Il s’agit d’une facture impayée, donc d’une relation pécuniaire entre un créancier et les époux. La question est de savoir si les deux époux sont tenus solidairement de payer la dette. L’article 220 du code civil a vocation à s’appliquer.

La première étape est de déterminer si la dette est ménagère. Les frais d’hospitalisation d’un enfant commun rentrent dans le cadre de l’entretien du ménage et l’éducation des enfants (en ce sens : Civ. 2e, 10 juill. 1996, n° 94-19.388).

La seconde étape consiste à vérifier si la dette qualifiée de ménagère ne fait pas l’objet d’une exception. En l’espèce, la somme n’est pas communiquée. Mais l’on peut imaginer qu’elle n’est pas manifestement disproportionnée pour au moins trois raisons : les époux ont un train de vie confortable (au regard de leurs emplois, de leurs achats passés…), Nicolas n’invoque pas le caractère trop onéreux de la facture pour s’en défaire, et enfin la dépense est utile car elle permet de soigner un enfant commun. L’alinéa 2 de l’article 220 du code civil n’a donc pas vocation à s’appliquer pour écarter la solidarité.

Par ailleurs, la dette n’est ni un emprunt, ni un achat à tempérament. L’alinéa 3 de l’article 220 du code civil n’a donc pas vocation à s’appliquer pour écarter la solidarité.

Dès lors, il importe peu que Nicolas refuse de payer car il n’était pas présent lors de l’hospitalisation. La dette étant ménagère, elle engage les deux époux solidairement en application de l’alinéa 1er de l’article 220 du code civil. Cela signifie que l’hôpital pourra demander à Nicolas de payer la totalité de la facture.

D - Les frais d'hospitalisation de Nicolas

Une dernière facture attire notre attention : la facture du dentiste, à la suite de l’accident de Sasha. Nicolas pourrait-il appeler Habib au paiement d’une telle dette ?

Il s’agit d’une facture impayée, donc d’une relation pécuniaire entre un créancier et les époux. La question est de savoir si les deux époux sont tenus solidairement de payer la dette.
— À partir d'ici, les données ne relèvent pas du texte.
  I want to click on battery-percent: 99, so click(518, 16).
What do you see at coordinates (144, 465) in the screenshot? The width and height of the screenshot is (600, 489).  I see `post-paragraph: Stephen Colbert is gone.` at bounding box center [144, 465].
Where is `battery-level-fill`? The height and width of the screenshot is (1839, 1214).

L’article 220 du code civil a vocation à s’appliquer.

La dette de dentiste doit d’abord être qualifiée. En tant que dette à caractère médical, elle peut à la fois être considérée comme une dette purement personnelle à l’époux bénéficiaire des soins ou comme une dette participant à l’entretien du ménage, sous-entendant l’idée de devoir d’assistance et de secours des époux entre eux. La jurisprudence semble trancher en faveur de la seconde option et qualifie les frais d’hospitalisation d’un époux comme des dettes ménagères (en ce sens : Civ. 1re, 17 déc. 2014, n° 13-25.117. Plus précisément sur des frais dentaires : Civ .1re, 10 mai 2006, n° 03-16.593 : « les soins dentaires dispensés à un époux constituent des dépenses engagées pour l'entretien du ménage »). La dette doit donc être qualifiée de ménagère en l’espèce.
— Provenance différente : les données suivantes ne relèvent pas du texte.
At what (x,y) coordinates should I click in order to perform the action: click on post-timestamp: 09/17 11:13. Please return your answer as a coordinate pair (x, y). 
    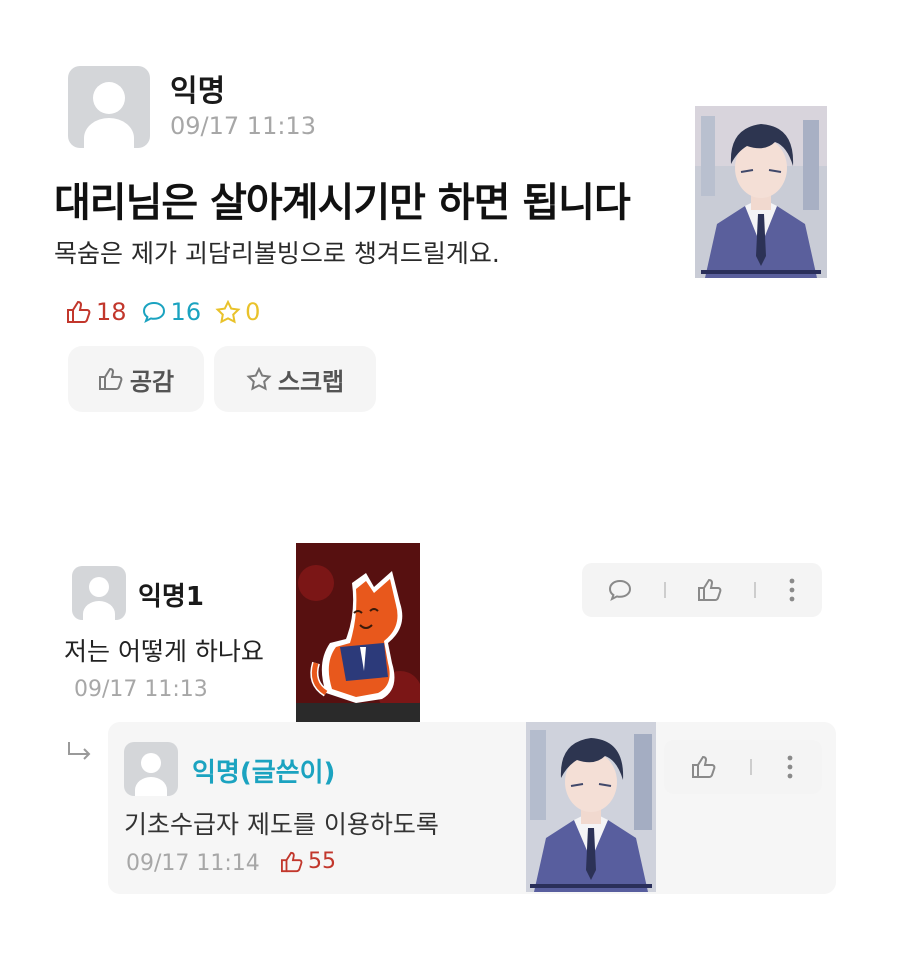
    Looking at the image, I should click on (243, 126).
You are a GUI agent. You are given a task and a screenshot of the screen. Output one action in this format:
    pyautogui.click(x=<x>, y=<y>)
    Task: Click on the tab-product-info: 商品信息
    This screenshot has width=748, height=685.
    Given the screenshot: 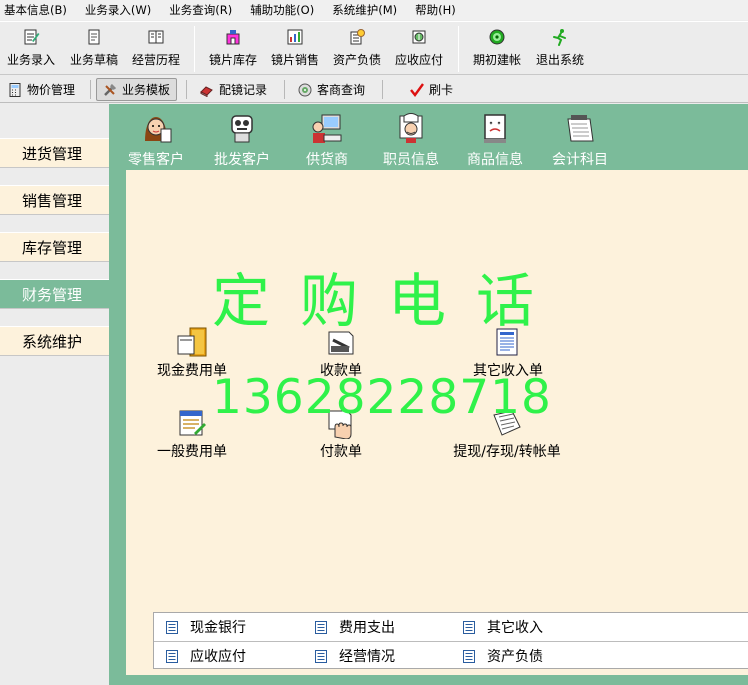 What is the action you would take?
    pyautogui.click(x=495, y=140)
    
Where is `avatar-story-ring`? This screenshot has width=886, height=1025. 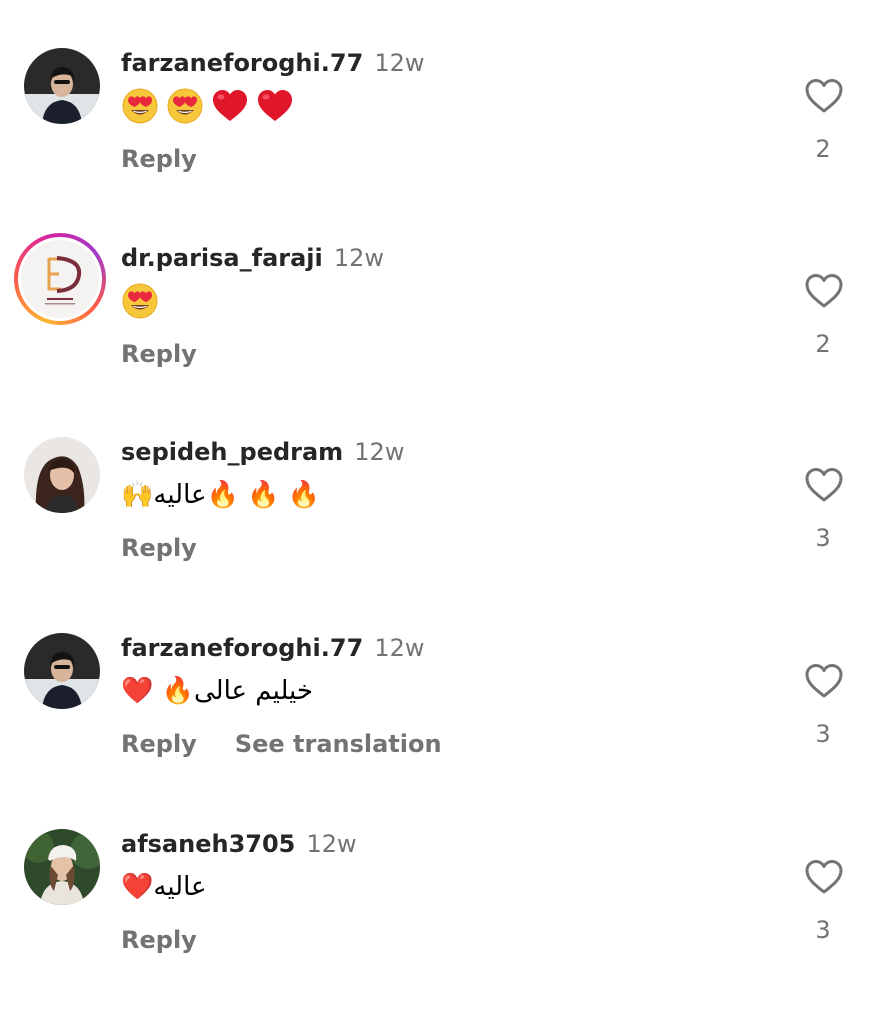
avatar-story-ring is located at coordinates (60, 279).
Cependant, la solidarité disparaît en cas de dépenses manifestement disproportionnées. En l’espèce, rien n’est dit sur le montant des frais dentaires subis par Nicolas. Certains éléments peuvent être mentionnés pour écarter le caractère disproportionné de la dépense. D’une part, les époux ont un train de vie confortable, comme vu précédemment. D’autre part, les frais ont été rendus nécessaires du fait de l’accident de Sasha. Il est possible de supposer que les sommes correspondent à celles pratiquées habituellement par les dentistes. En d’autres termes, il ne s’agit pas d’une « lubie » de Nicolas, mais bien d’un impératif. L’alinéa 2 de l’article 220 du code civil ne permet pas d’écarter la solidarité.

Par ailleurs, la dette n’est ni un emprunt, ni un achat à tempérament. L’alinéa 3 de l’article 220 du code civil ne permet pas d’écarter la solidarité.

En conclusion, Nicolas pourra faire intervenir Habib au paiement de cette dette. Il pourra encore payer intégralement la dette, puis se retourner contre Habib pour demander le remboursement d’une partie des frais dentaires.